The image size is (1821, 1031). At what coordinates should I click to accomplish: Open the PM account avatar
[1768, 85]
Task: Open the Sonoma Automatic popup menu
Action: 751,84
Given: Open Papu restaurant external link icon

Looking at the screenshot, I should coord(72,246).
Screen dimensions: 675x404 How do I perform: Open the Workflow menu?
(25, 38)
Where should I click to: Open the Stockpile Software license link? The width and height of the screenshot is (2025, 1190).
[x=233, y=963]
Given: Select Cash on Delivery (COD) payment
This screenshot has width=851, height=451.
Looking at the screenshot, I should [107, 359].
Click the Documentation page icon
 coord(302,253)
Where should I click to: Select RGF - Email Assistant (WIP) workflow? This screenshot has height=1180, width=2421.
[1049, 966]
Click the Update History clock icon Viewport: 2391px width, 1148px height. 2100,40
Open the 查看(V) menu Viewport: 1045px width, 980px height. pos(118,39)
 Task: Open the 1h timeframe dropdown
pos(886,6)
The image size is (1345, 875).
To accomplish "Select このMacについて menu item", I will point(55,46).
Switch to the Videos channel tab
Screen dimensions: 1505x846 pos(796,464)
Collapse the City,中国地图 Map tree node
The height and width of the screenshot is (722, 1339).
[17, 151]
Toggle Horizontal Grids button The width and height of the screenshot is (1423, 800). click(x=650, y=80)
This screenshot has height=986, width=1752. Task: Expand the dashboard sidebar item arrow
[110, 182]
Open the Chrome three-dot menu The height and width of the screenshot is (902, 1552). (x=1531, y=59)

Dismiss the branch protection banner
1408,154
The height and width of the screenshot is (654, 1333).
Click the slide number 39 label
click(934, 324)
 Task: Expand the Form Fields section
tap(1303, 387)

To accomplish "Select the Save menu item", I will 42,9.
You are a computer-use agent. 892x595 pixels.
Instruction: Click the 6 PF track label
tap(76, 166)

What is expected:
Since only a number is wanted, report how many lines of the listing include the word "Viewport".

Exercise response:
2